Diana Einterz, Senior Vice President, Americas, Orange Business Services, said Flowserve's focus on improving customer care through this deployment hit Orange Business Services' sweet spot.
Einertz, who was previously director of the International Customer Services & Operations organization, and provisioned AT&T data networks at home and abroad for 20 years, underscored the importance of customer service in enterprise networks, both for the client and end user.
Einertz holds purview over the Americas, managing more than 1500 employees and approximately 1000 customers. Orange Business Services employs approximately 20,000 employees in 220 countries and territories. The parent company, Orange, was formed originally in 1994. After a series of mergers and acquisitions, Orange emerged through the last decade as the face of France Telecom's Wireless and Internet services. While the brand name Orange has immediate recognition in Europe, its business services unit is not often identified among the front runners of the U.S market.
With a global implementation in mind, even a US-based company can benefit from Orange's extensive global network reach. According to Einertz, enterprise communications deployments for multinational corporations typically include 5 to 6 countries at a time.
With more than 50 countries and 6 continents in the mix for Flowserve, this is an impressive win for Orange, according to IDC's Bhattacharyya, especially given the extensive managed services component.
The services online now include managed VoIP for 5,000 handsets, enhanced messaging protection for 11,000 mailboxes; management of remote devices and remote access for 500 users; and LAN management for 1,000 network switches. When the full network is completed in March 2011, it will support Flowserve’s critical Oracle and SAP applications at a significantly lower cost threshold than the legacy network.
The savings in the bandwidth component take the form of a flat fee and an open port. In its previous network Service Level Agreement, as is often the case, Flowserve’s bandwidth fees were based on an average bandwidth consumption that would not exceed a threshold of demand. Spiking above the threshold can create costly unforeseen expenses.

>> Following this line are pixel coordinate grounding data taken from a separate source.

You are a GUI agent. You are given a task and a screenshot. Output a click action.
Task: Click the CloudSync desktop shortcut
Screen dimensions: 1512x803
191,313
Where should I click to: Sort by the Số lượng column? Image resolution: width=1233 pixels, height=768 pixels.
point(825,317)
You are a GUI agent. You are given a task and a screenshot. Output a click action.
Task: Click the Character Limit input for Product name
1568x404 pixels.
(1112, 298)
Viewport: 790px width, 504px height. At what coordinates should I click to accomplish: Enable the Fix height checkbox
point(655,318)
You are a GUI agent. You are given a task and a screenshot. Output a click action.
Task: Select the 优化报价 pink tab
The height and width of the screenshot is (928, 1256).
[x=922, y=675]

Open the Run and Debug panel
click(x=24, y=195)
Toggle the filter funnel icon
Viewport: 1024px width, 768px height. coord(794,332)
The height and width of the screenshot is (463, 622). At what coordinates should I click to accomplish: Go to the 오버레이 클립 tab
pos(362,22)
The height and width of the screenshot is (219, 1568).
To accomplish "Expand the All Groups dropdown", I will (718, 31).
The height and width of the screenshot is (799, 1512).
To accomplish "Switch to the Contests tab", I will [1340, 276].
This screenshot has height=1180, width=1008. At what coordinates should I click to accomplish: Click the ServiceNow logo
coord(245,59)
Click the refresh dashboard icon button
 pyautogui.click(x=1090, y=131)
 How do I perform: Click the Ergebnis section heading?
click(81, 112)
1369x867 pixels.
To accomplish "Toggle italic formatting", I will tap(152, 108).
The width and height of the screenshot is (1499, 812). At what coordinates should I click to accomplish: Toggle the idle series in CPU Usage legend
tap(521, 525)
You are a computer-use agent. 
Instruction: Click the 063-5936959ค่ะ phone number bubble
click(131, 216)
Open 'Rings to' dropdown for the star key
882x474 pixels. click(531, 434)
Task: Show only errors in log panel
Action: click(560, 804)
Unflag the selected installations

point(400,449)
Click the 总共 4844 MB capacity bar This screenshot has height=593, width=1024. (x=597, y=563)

According to Wald, in 2004, Flowserve paid just under 10 million dollars for 170 locations that needed MPLS, VPN, Frame Relay, and other typical services. The company was able to bring that cost down incrementally, year by year, but not while improving vendor customer service and not on as large a scale.
In 2011, when the project is complete, Flowserve expects it will have all of its enterprise communications integrated in one network, including the network firewall and intrusion detection, 268 sites, seven times the amount of bandwidth, and 25 new local area wireless sites. According to Wald, the new package will have an annual cost of less than $6 million for the much expanded service footprint and the additional bandwidth.
The global portfolio of Orange Business Services has been strongest in Europe, where this type of network service package is more popular. Gartner’s Chamberlin said most global and regional carriers have solid implementations of MPLS with 3-6 classes of services, and internetworking that includes Internet and wireless networks. "I would say that the global providers such as AT&T, BT, Orange Business Services, Verizon, T-Systems, Singtel, Telus, Bell Canada, Global Crossing and smaller players like Masergy are strong providers."
He said Gartner’s data shows US MPLS penetration slightly above 50 percent of enterprise networks, though sales of managed MPLS ports are not as robust in the US as in Europe, probably from 45-55 percent. In Western Europe, stronger growth is reported in the use of managed MPLS networks, where the carrier manages the edge router; MPLS is deployed in 70-80 percent of Europe’s enterprise networks. The Asia-Pacific markets reveal some growth in enterprise communications, but managed MPLS adoption is very slow, due to fragmentation of locations, regulatory issues and legacy investments.